### EXERCISE INSTRUCTIONS
The result should be every line in the data below that carries the string "Task".

** RAW DATA follows **

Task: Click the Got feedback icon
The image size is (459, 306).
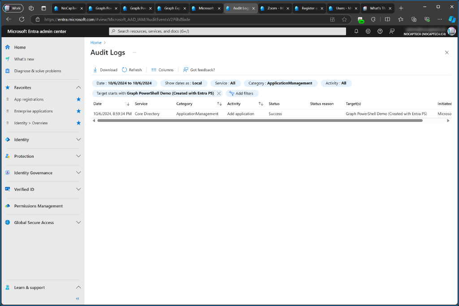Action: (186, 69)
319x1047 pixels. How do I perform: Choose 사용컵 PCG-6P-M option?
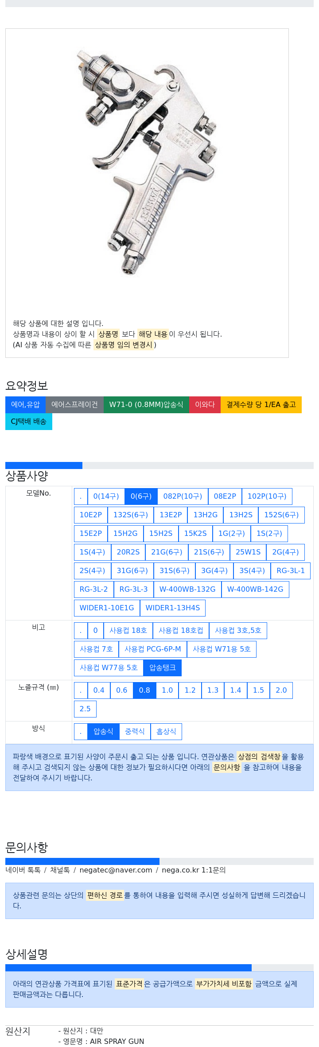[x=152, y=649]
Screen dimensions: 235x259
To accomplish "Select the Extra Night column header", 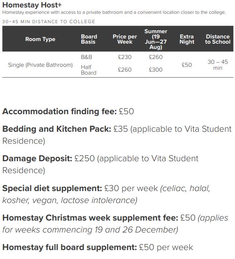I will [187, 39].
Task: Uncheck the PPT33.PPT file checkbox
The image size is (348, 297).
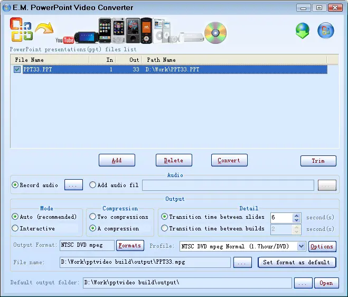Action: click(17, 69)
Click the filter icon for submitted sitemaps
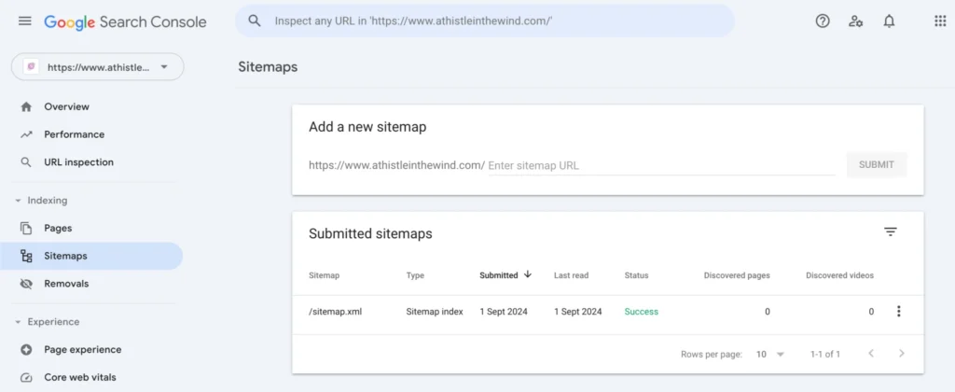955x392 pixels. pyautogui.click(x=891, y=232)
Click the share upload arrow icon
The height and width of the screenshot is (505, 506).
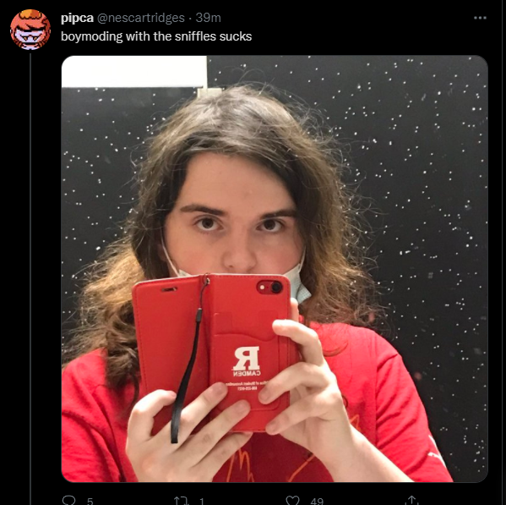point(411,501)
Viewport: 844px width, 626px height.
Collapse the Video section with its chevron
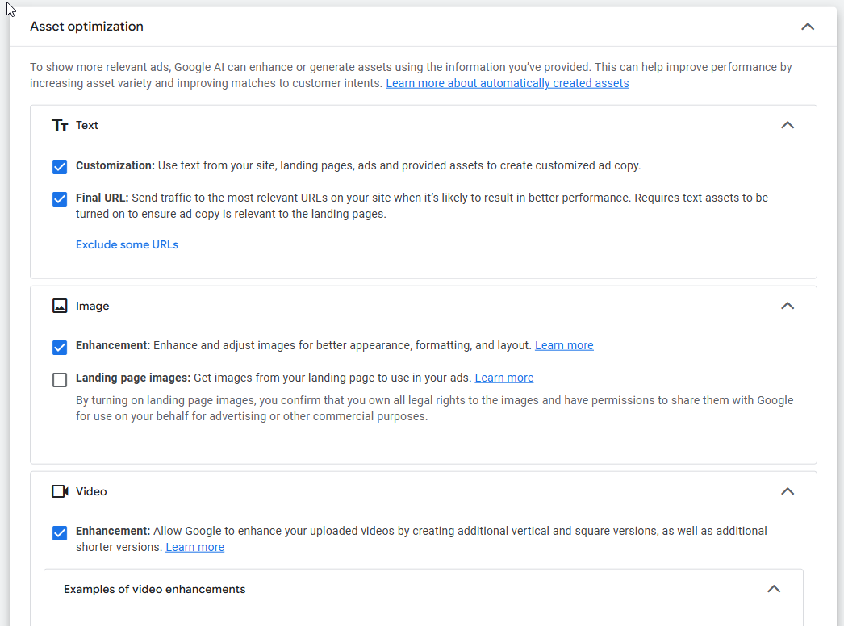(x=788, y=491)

** End of RAW DATA **

### SOLUTION BELOW
Task: Click the Got feedback icon
Task: Uncheck the PPT33.PPT file checkbox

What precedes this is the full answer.